== Segment start ==

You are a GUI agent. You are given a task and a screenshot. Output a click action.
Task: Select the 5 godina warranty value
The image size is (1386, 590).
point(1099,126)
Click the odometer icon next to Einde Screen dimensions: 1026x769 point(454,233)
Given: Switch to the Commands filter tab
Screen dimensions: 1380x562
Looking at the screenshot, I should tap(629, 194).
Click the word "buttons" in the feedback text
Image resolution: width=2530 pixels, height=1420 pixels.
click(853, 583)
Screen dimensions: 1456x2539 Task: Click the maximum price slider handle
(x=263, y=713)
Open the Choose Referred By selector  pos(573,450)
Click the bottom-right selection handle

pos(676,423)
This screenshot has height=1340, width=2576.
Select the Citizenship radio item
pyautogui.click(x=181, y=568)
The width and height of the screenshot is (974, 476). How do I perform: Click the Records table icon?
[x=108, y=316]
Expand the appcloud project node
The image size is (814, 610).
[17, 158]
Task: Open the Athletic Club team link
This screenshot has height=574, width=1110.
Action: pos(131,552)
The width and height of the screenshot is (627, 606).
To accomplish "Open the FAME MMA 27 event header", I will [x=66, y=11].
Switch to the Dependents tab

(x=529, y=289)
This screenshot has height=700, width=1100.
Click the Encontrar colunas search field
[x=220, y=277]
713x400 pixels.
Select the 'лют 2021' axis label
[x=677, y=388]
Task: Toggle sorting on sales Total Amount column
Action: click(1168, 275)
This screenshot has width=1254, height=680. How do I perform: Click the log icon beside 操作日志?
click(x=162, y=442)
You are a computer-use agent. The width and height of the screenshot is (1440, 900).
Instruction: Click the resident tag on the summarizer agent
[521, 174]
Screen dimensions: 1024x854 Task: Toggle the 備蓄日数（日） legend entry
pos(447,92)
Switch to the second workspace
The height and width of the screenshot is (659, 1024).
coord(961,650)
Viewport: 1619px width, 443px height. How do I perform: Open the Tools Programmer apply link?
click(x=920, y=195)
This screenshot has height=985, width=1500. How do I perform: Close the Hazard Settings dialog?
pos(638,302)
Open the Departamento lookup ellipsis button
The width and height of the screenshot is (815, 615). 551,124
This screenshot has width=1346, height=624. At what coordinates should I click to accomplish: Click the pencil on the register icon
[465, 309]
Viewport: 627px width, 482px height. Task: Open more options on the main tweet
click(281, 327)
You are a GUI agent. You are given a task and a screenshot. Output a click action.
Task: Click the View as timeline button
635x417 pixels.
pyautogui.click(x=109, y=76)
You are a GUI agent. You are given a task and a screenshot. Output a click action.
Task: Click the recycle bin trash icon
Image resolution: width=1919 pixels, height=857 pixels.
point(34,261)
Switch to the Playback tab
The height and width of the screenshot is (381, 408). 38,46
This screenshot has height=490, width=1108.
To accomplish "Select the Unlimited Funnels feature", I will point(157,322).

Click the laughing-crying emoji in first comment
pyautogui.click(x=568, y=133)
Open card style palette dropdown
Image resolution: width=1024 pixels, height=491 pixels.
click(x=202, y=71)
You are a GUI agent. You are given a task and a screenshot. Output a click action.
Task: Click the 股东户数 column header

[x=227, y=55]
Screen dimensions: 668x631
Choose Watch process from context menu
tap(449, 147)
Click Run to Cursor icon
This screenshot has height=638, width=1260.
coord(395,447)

== Segment end ==

• [What the task asks] The full listing should be duplicated exactly, line by line.

• [Your response]
You are a GUI agent. You are given a task and a screenshot. Output a click action.
Task: Select the 5 godina warranty value
The image size is (1386, 590).
point(1099,126)
Click the odometer icon next to Einde Screen dimensions: 1026x769 point(454,233)
Given: Switch to the Commands filter tab
Screen dimensions: 1380x562
Looking at the screenshot, I should tap(629, 194).
Click the word "buttons" in the feedback text
Image resolution: width=2530 pixels, height=1420 pixels.
click(853, 583)
Screen dimensions: 1456x2539 Task: Click the maximum price slider handle
(x=263, y=713)
Open the Choose Referred By selector  pos(573,450)
Click the bottom-right selection handle

pos(676,423)
This screenshot has height=1340, width=2576.
Select the Citizenship radio item
pyautogui.click(x=181, y=568)
The width and height of the screenshot is (974, 476). How do I perform: Click the Records table icon?
[x=108, y=316]
Expand the appcloud project node
The image size is (814, 610).
[17, 158]
Task: Open the Athletic Club team link
This screenshot has height=574, width=1110.
Action: pos(131,552)
The width and height of the screenshot is (627, 606).
To accomplish "Open the FAME MMA 27 event header", I will [x=66, y=11].
Switch to the Dependents tab

(x=529, y=289)
This screenshot has height=700, width=1100.
Click the Encontrar colunas search field
[x=220, y=277]
713x400 pixels.
Select the 'лют 2021' axis label
[x=677, y=388]
Task: Toggle sorting on sales Total Amount column
Action: click(1168, 275)
This screenshot has width=1254, height=680. How do I perform: Click the log icon beside 操作日志?
click(x=162, y=442)
You are a computer-use agent. The width and height of the screenshot is (1440, 900).
Instruction: Click the resident tag on the summarizer agent
[521, 174]
Screen dimensions: 1024x854 Task: Toggle the 備蓄日数（日） legend entry
pos(447,92)
Switch to the second workspace
The height and width of the screenshot is (659, 1024).
coord(961,650)
Viewport: 1619px width, 443px height. How do I perform: Open the Tools Programmer apply link?
click(x=920, y=195)
This screenshot has height=985, width=1500. How do I perform: Close the Hazard Settings dialog?
pos(638,302)
Open the Departamento lookup ellipsis button
The width and height of the screenshot is (815, 615). 551,124
This screenshot has width=1346, height=624. At what coordinates should I click to accomplish: Click the pencil on the register icon
[465, 309]
Viewport: 627px width, 482px height. Task: Open more options on the main tweet
click(281, 327)
You are a GUI agent. You are given a task and a screenshot. Output a click action.
Task: Click the View as timeline button
635x417 pixels.
pyautogui.click(x=109, y=76)
You are a GUI agent. You are given a task and a screenshot. Output a click action.
Task: Click the recycle bin trash icon
Image resolution: width=1919 pixels, height=857 pixels.
point(34,261)
Switch to the Playback tab
The height and width of the screenshot is (381, 408). 38,46
This screenshot has height=490, width=1108.
To accomplish "Select the Unlimited Funnels feature", I will point(157,322).

Click the laughing-crying emoji in first comment
pyautogui.click(x=568, y=133)
Open card style palette dropdown
Image resolution: width=1024 pixels, height=491 pixels.
click(x=202, y=71)
You are a GUI agent. You are given a task and a screenshot. Output a click action.
Task: Click the 股东户数 column header

[x=227, y=55]
Screen dimensions: 668x631
Choose Watch process from context menu
tap(449, 147)
Click Run to Cursor icon
This screenshot has height=638, width=1260.
coord(395,447)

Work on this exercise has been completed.